Here are two recent examples of the type of biological function that I am talking about, and that appear to embody quantized function. The first comes from the latest issue of Science, an article titled "Scaffolding Proteins--More than Meets the Eye" by Gary Johnson, Science, vol 295, 15 Feb 2002. In this review of the latest research, Johnson describes a new signalling pathway by which a mitogen-activeated protein kinase (MAPK) is activated by a scaffolding protein in the cell. Apparently some sort of protein-protein interaction between scaffolding protein and kindase allows the MAPK to become activated in an entirely novel way. This proten-protein interaction is precisely the sort of interaction that is going to be quantized, because only when the two proteins achieve the proper folds relative to each other will they be able to interact to produce a signal (in this case, activation of the MAPK). The function is holistic; it's an all-or-none phenomenon. [And, I might add, the changes that produce that function are highly coupled.]

Another recent example is from the latest issue of Nature , titled "Mechanism of force generation by myosin heads in skeletal muscle" (Nature, February 7, 2002, Volume 415, Issue 6872, pp. 659-662). In this study the researchers examined the mechanism of myosin-actin force-generating interactions in muscle fibers. They found that specific conformation alterations in the myosin head are essential to the generation of force. Here again the function will be quantized; imagine a myosin protein evolving to fit a (pre-existing) actin filament. There is no way to gradually approach the function. Multiple parts of the protein must be coordinated to achive stable folding capable of binding specifically to actin and capable of transducing energy from ATP to a pulling motion. [Thus, in this case too the function will require coupled, coordinated changes that provide no selective advantage until they are all present.]

For an even more recent example of biological coupling, take a look at the March 8 issue of Science (295:1863-8), an article by Jormakka et al titled "Molecular Basis of Proton Motive Force Generation: Structure of Formate Dehydrogenase-N." These researchers determined the structure of a new enzyme complex to a resolution of 1.6 angstroms, and found that the system contains four iron-sulphur clusters that form an "electric wire" (they actually use the word) to transport electrons from formate to a quinone molecule. Now, certainly the mutations that formed this electric wire (the iron-suphur groups) will be highly coupled--they have to all be present in order for the system to achieve functionality.

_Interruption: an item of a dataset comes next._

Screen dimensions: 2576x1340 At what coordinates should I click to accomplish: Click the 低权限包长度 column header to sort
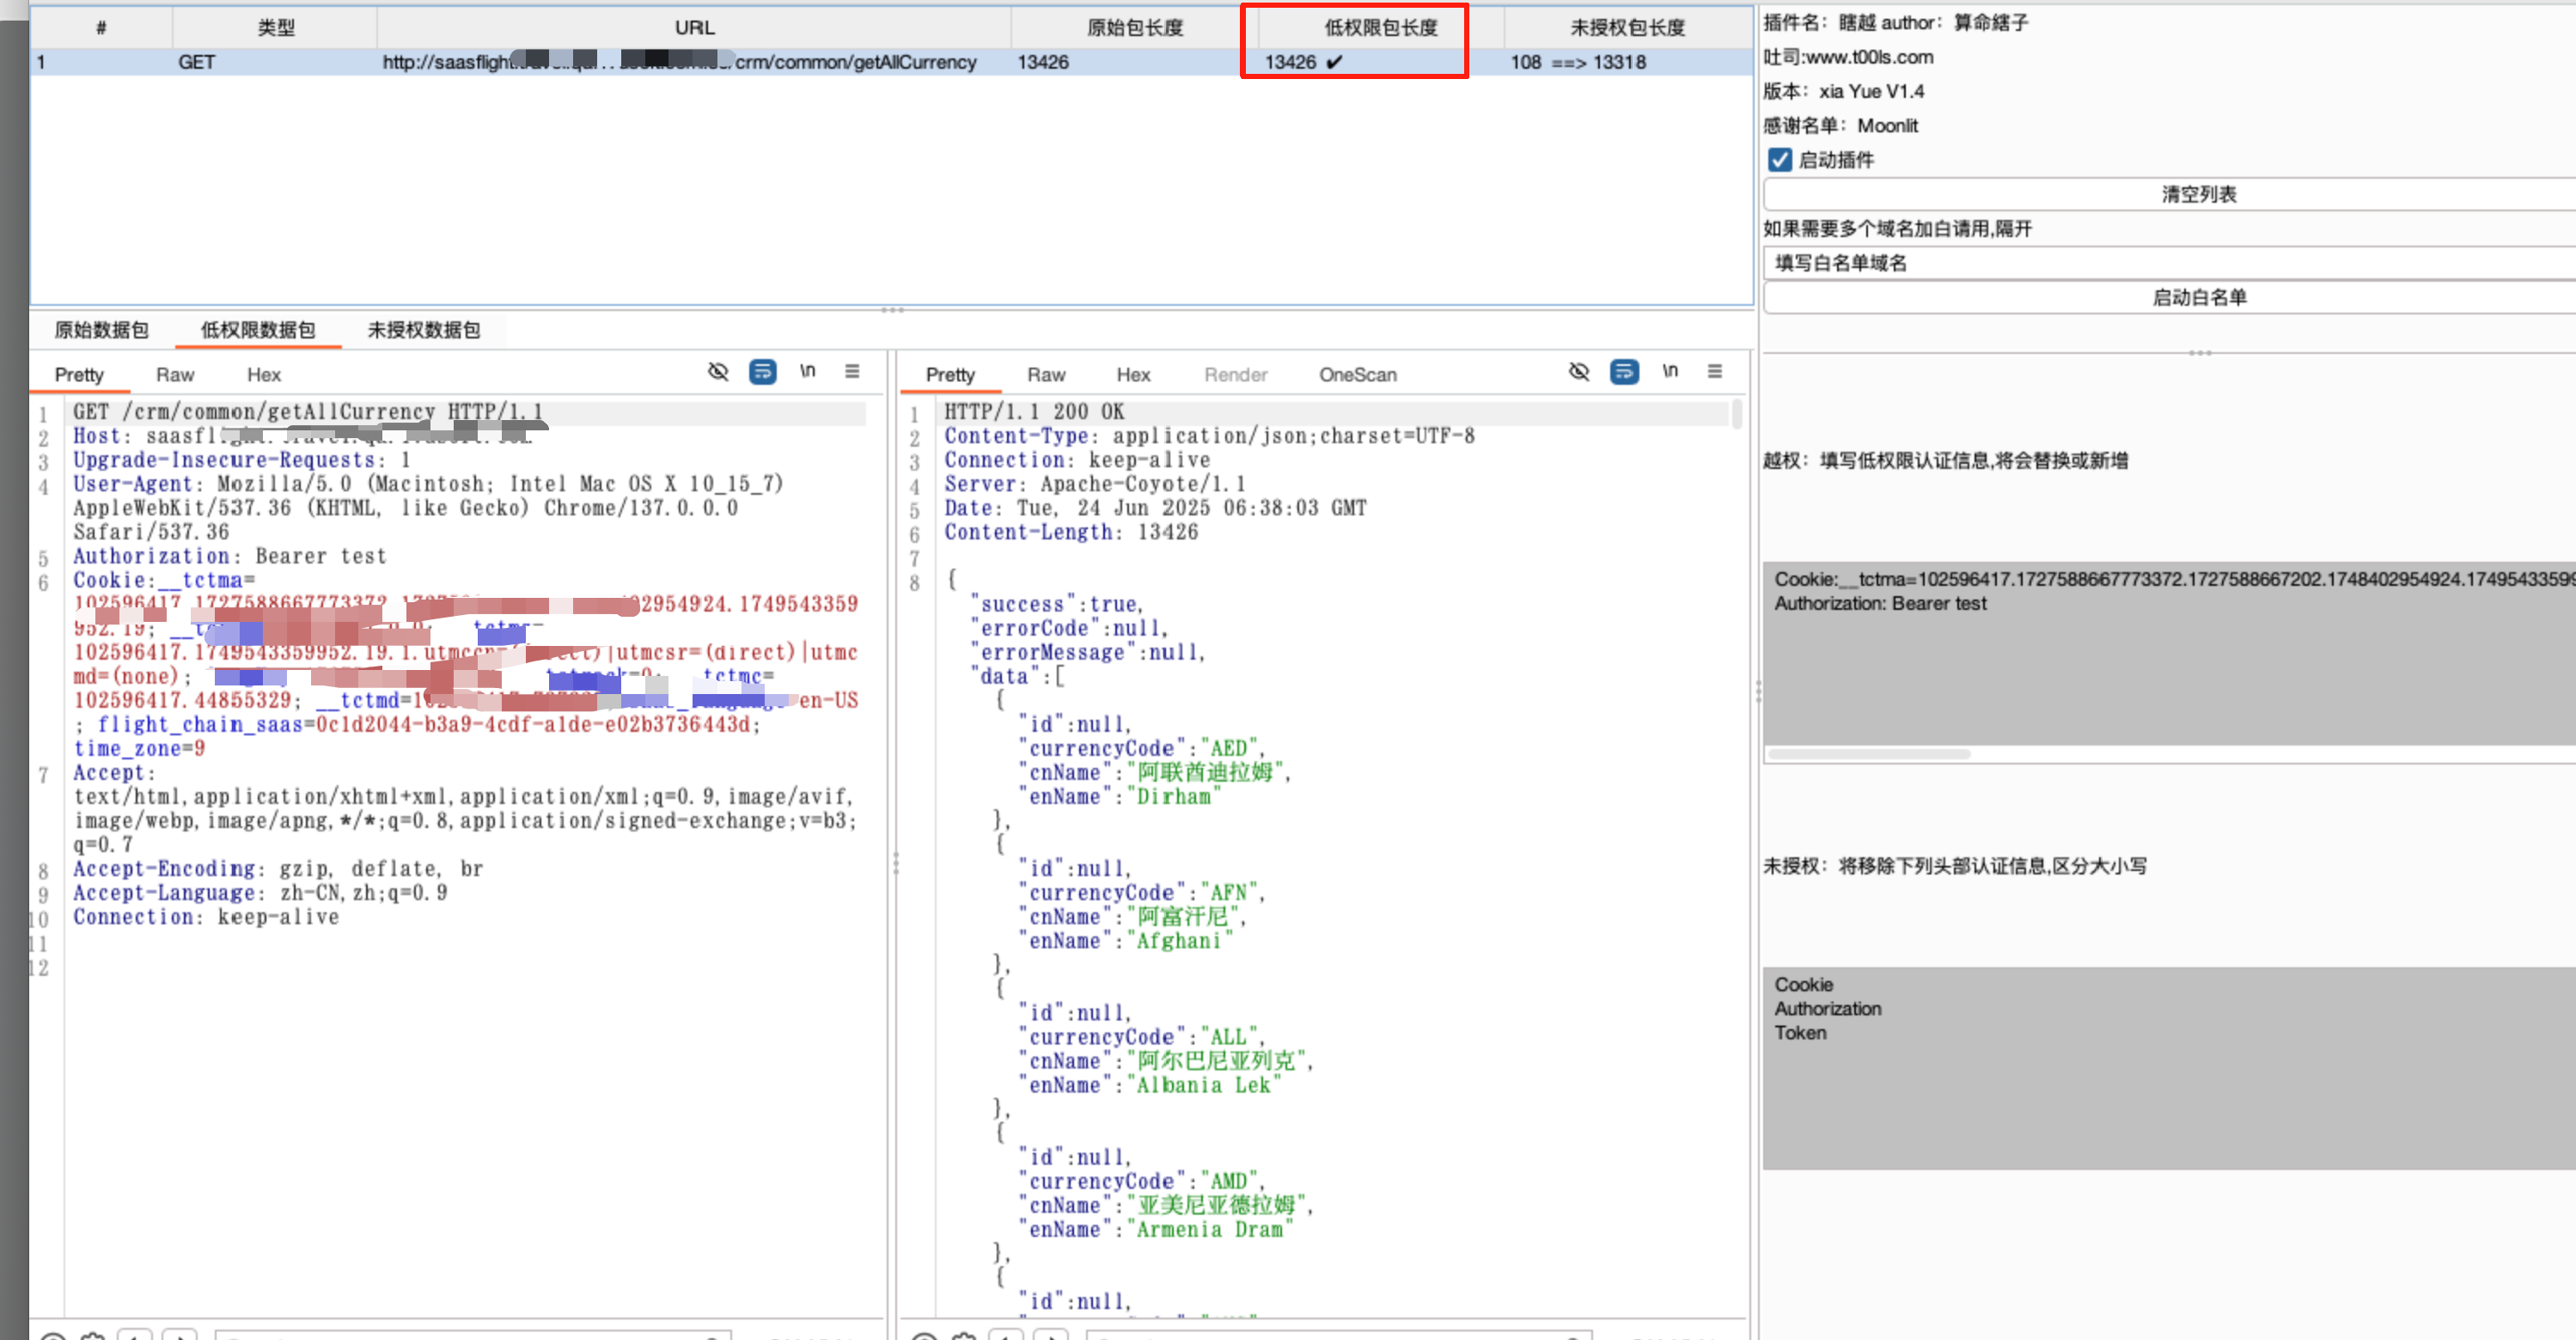(1379, 28)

As a final note, we would like to link the MESA program explicitly with biological reality by estimating how much information is in those coupled changes and how much information is contained in biologically coupled mutations. If we find that the amount of coupling in biology is far beyond what is reasonable to achieve in the MESA algorithm (by requiring too may generations to have reasonably existed in the history of the earth), we will have posed a serious challenge to a Darwinian explanation of these structures.

So, how much information is contained in a bit versus an amino acid? Well, information is defined in terms of what is ruled out, or excluded, by that piece of information. So a bit is a choce between two options. Likewise, an amino acid is a choice between 20 options (there are 20 amino acids used in proteins). So, it seems to me that an amino acid contains roughly 10 times the amount of information in a single bit. So if we find that an evolutionary algorithm can "solve" a coupling of 20 bits but not 30 bits, that corresponds to roughly 2 or 3 amino acids, respectively. This seems to be what we've found just in informal tests: it is difficult but possible to solve a 20 bit coupling (with many millions of generations) and 30 bits has proved extremely difficult to solve; one simulation found it in several million generations but another computer has been running for 3 days straight and hasn't come to a solution yet. Now, many active sites on proteins comprise at least 5-10 amino acids that are required for function and are highly conserved. Thus, it seems that we may be finding the limits of what the Darwinian mechanism can do--and it seems to be falling short of what we see in biology.